Equal and opposite action/reaction

This law states that for every action, there is an equal and opposite reaction. This is important in skating because in order for a player to move on the ice, he/she must push to the side with the skates. When the legs push to the side (hip abduction), the arms must move in an equal and opposite reaction. An example would be when a player is skating straight, his/her left leg pushes to the side, and both arms must react by moving to the right.

Physics of ice

Ice has a low coefficient of friction, which makes it slippery. It also causes hockey players to propel themselves down the ice by pushing to the side.

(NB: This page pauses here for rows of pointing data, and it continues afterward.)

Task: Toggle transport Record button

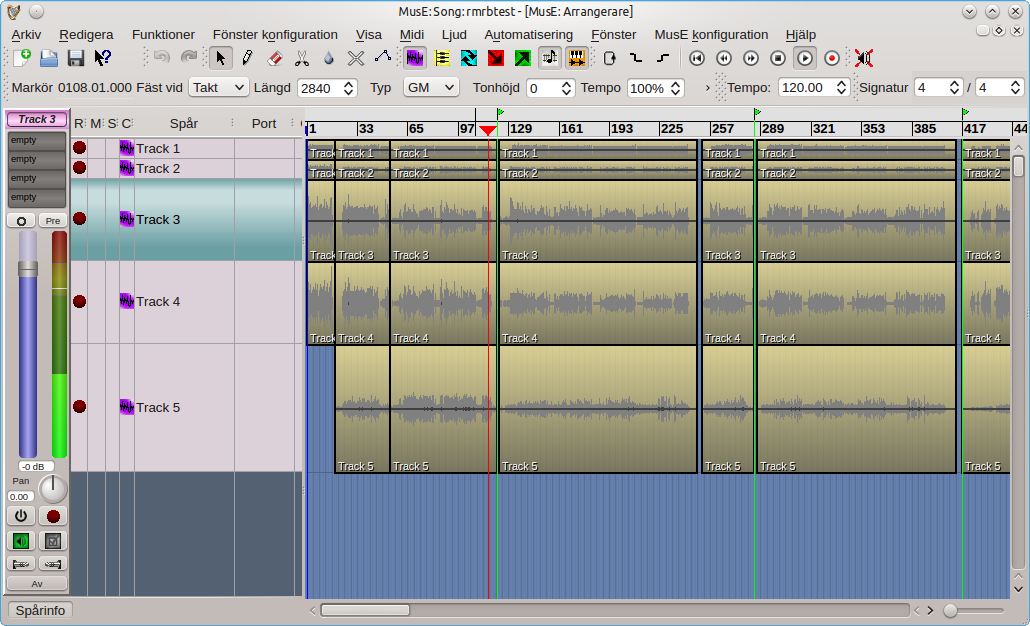Action: 832,58
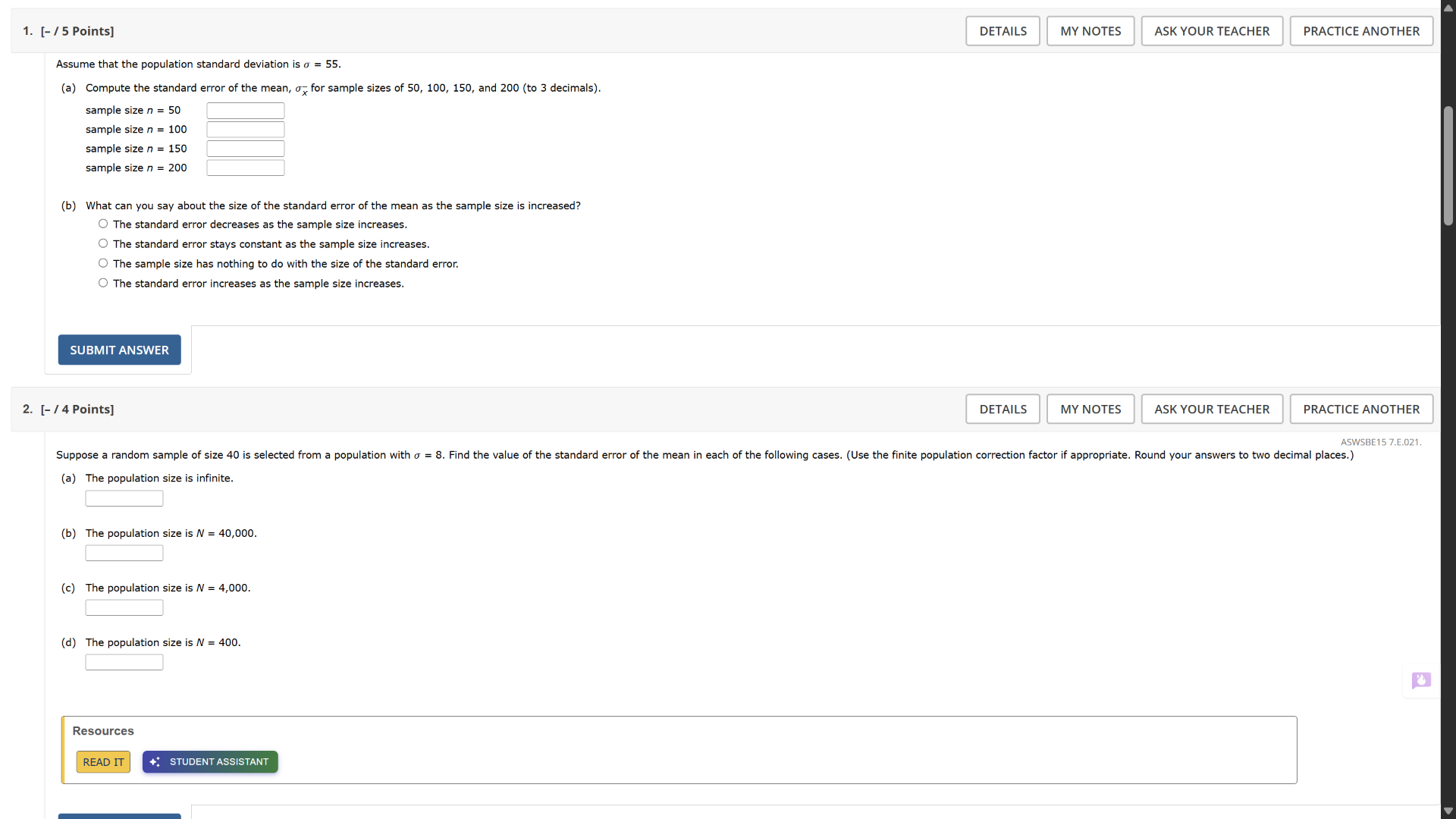
Task: Open MY NOTES for question 1
Action: pos(1090,31)
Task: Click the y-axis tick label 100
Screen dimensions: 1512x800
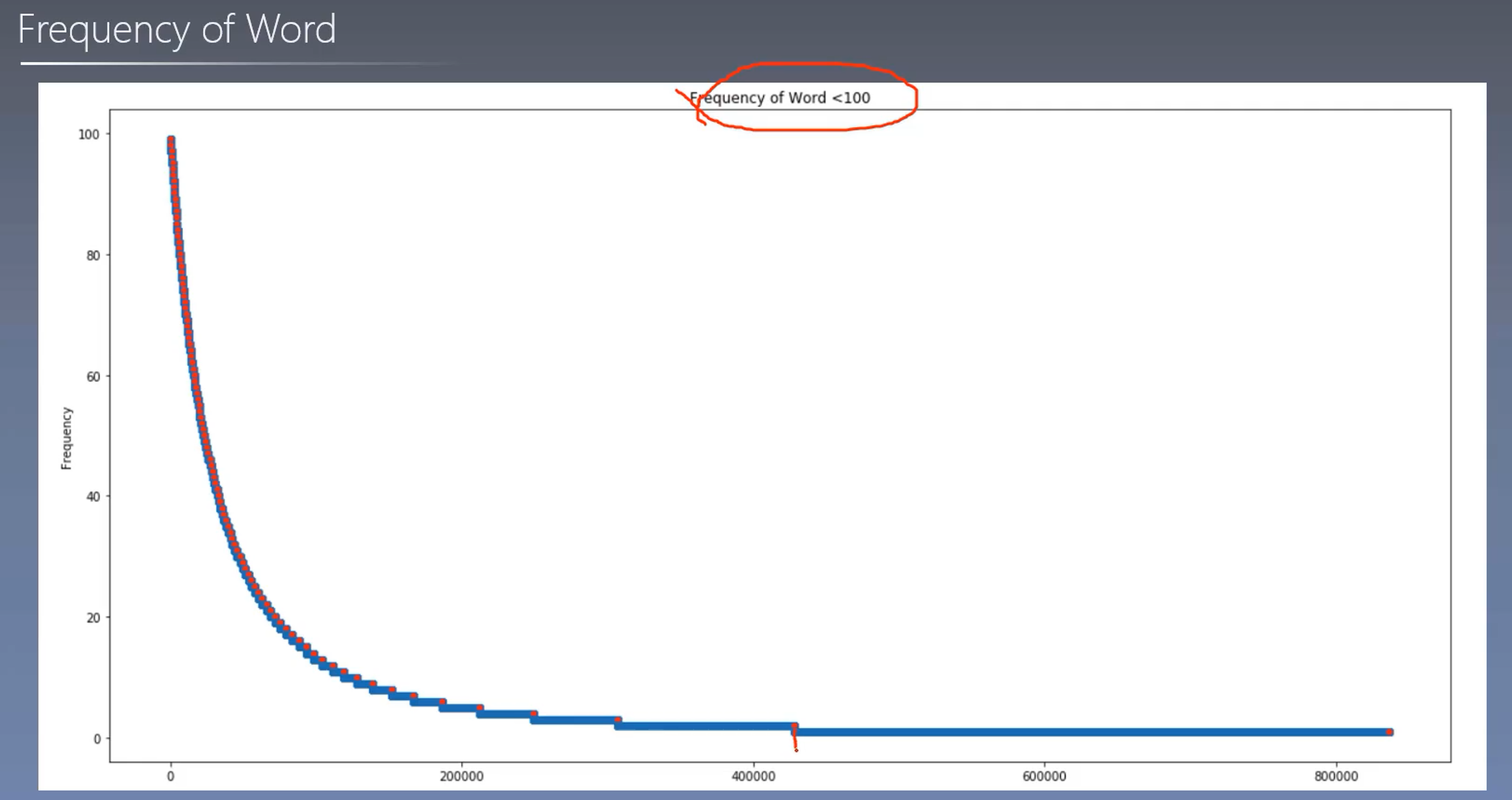Action: [88, 135]
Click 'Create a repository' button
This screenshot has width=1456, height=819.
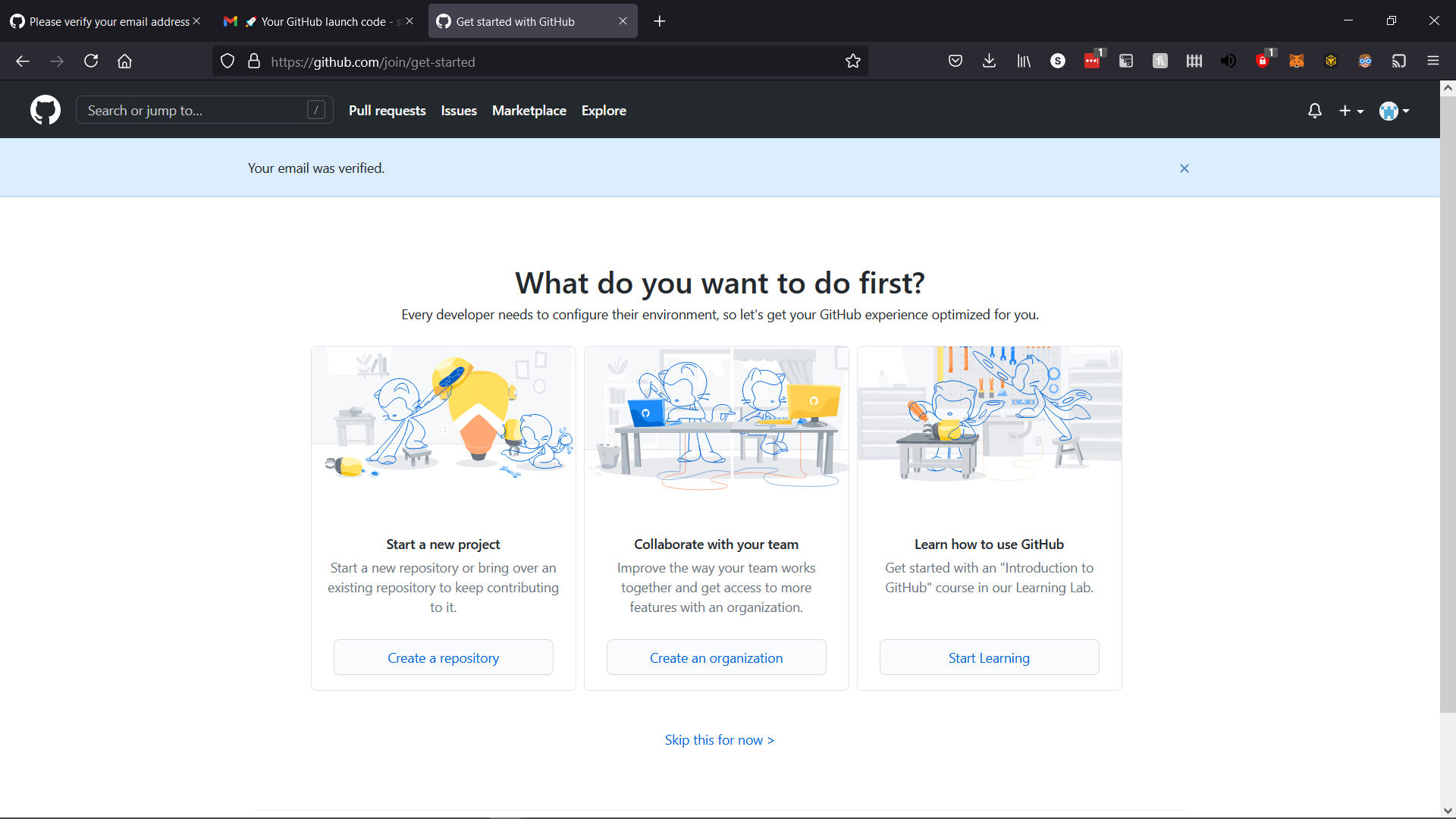[443, 658]
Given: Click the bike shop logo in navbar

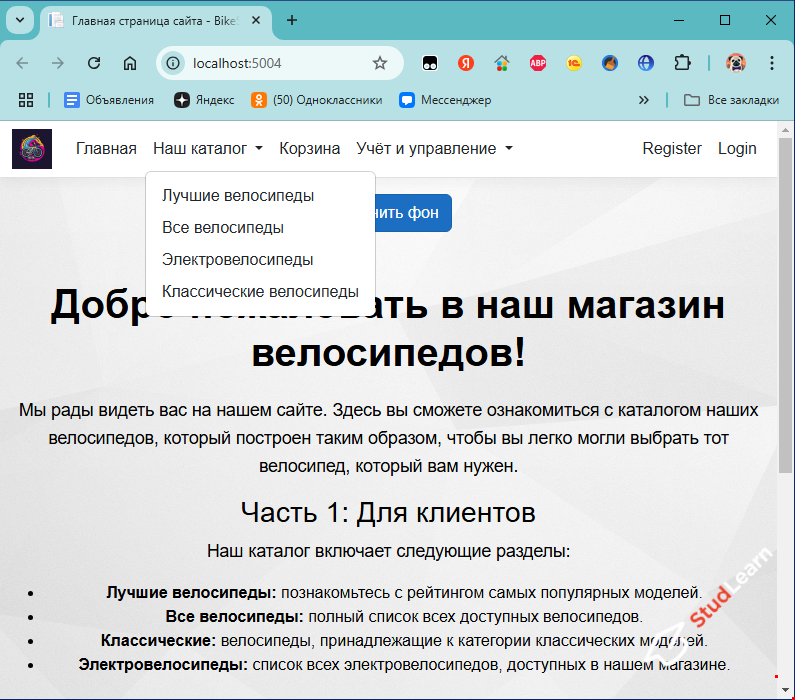Looking at the screenshot, I should tap(32, 149).
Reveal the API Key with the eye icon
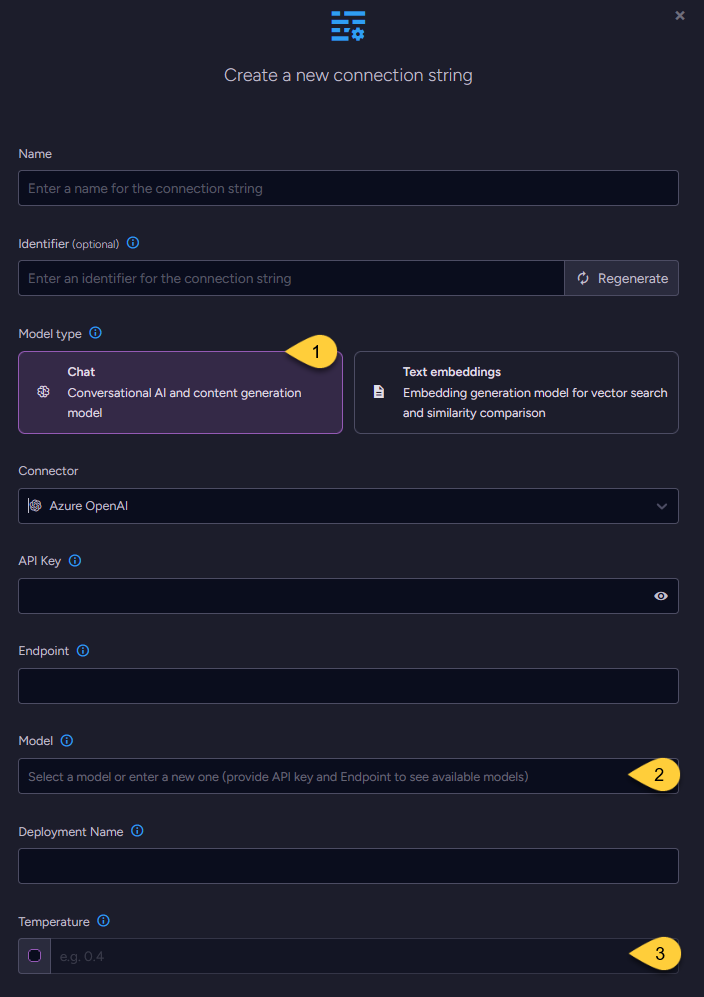The width and height of the screenshot is (704, 997). coord(660,596)
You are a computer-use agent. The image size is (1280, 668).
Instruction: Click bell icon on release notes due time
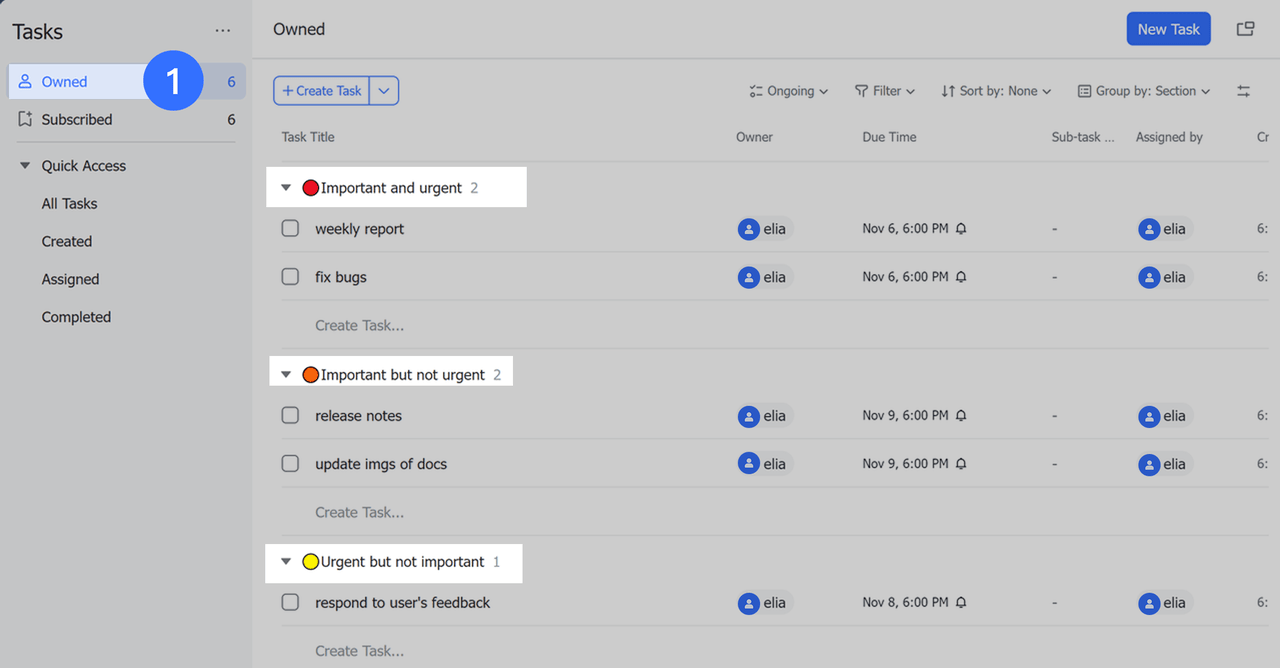pos(961,416)
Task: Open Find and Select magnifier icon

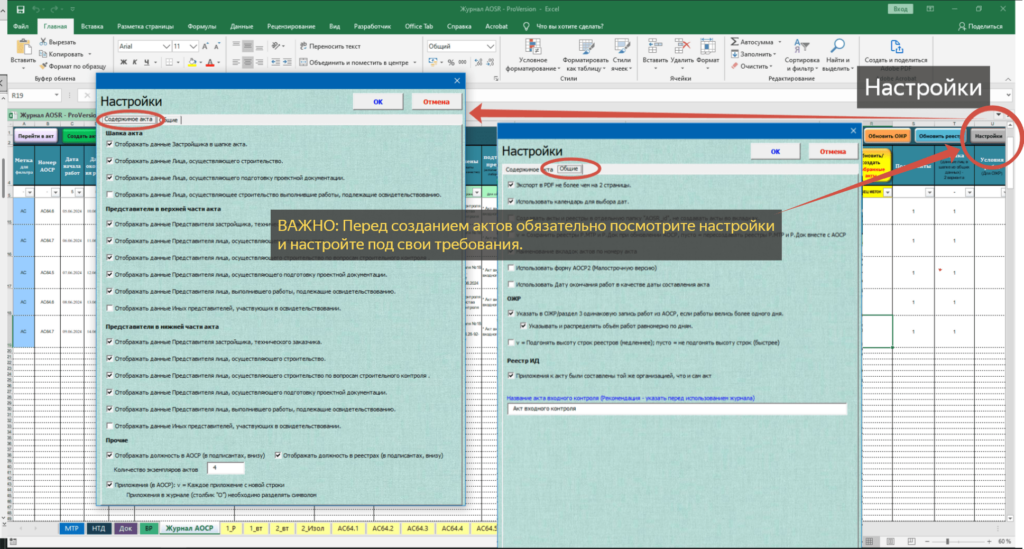Action: pos(837,46)
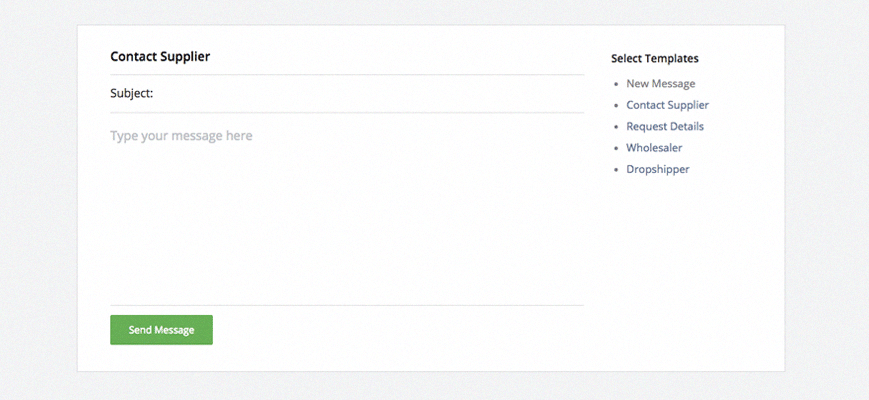Click the Select Templates heading
The image size is (869, 400).
(x=654, y=59)
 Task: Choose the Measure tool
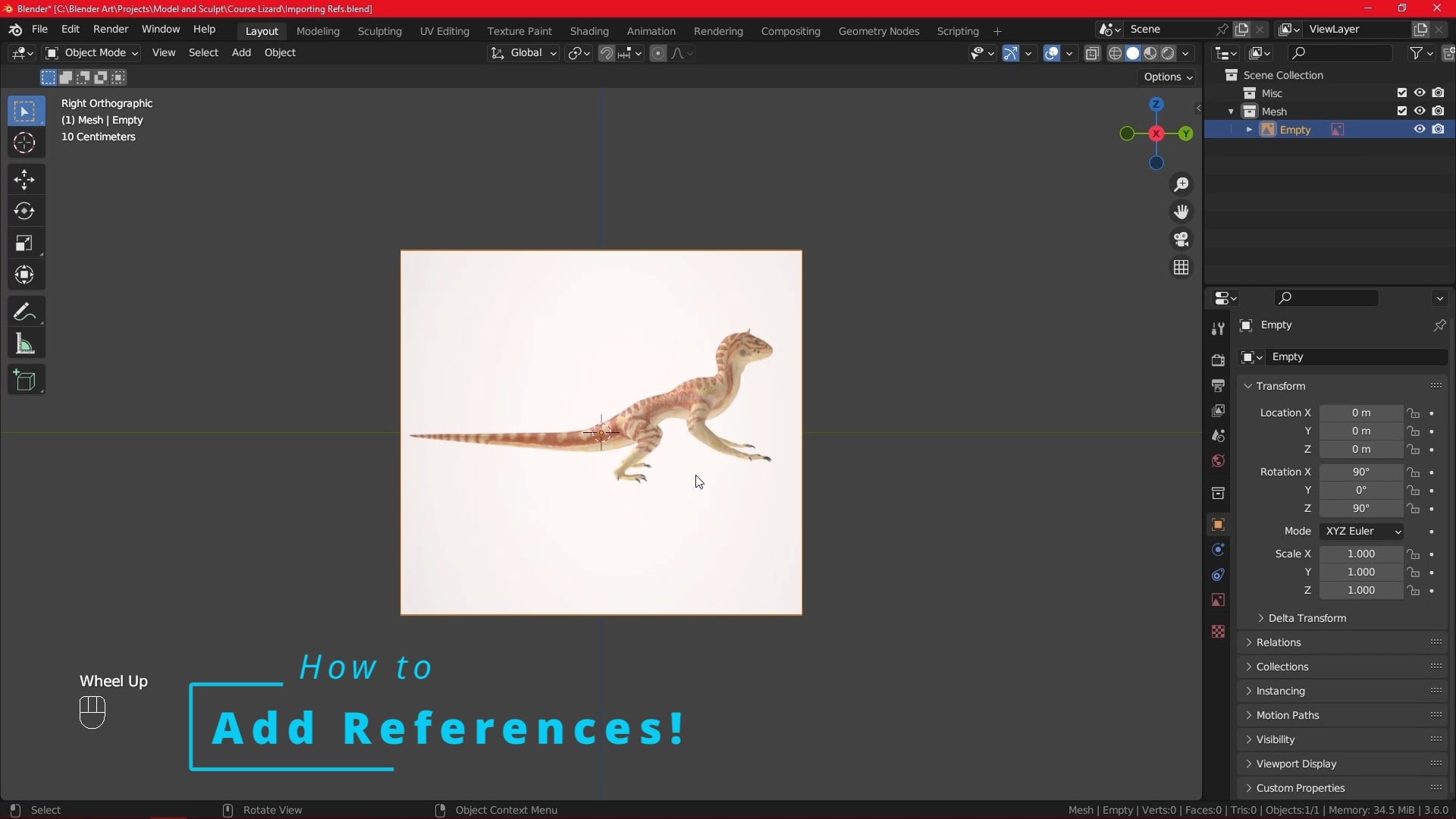click(25, 344)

A player skates forward by pushing off with a force perpendicular to the other skate blade which is either gliding or in the recovery phase, and not yet on the ice. Since the friction of the skate blade on the ice is almost zero, this is the only way a player can move forward. The same principle applies to skating backward and forward and backward crossover turns.

Unique movements of skating because of physics

Acceleration

The first two or three acceleration strides from a stationary position are usually the only time a player will push straight backward.

Striding straight down the ice

When a player is skating straight, he/she will push to the side with the legs (hip abduction), and the arms will move in an equal and opposite reaction, moving side-to-side. Remember, you “can’t break the law” (the laws of physics) therefore we must understand the concept of action-reaction and teach our players proper arm and leg movement. When a player moves this way, he/she will be faster, have better balance, and maintain momentum.

Turning

When performing a gliding turn, most of the weight has to be on the outside skate (inside edge) because of centrifugal and centripetal forces.

Centrifugal force is the action pulling a player out of the turn, same as when making a high-speed turn in a car and the force pushes the driver sideways in his/her seat. It is for this reason players lean into a gliding turn, so as to counteract the centrifugal force that wants to pull the player out of the turn. Centripetal force is the action necessary to keep a player moving in the turn by using the skate edges to counteract being pulled out of the turn.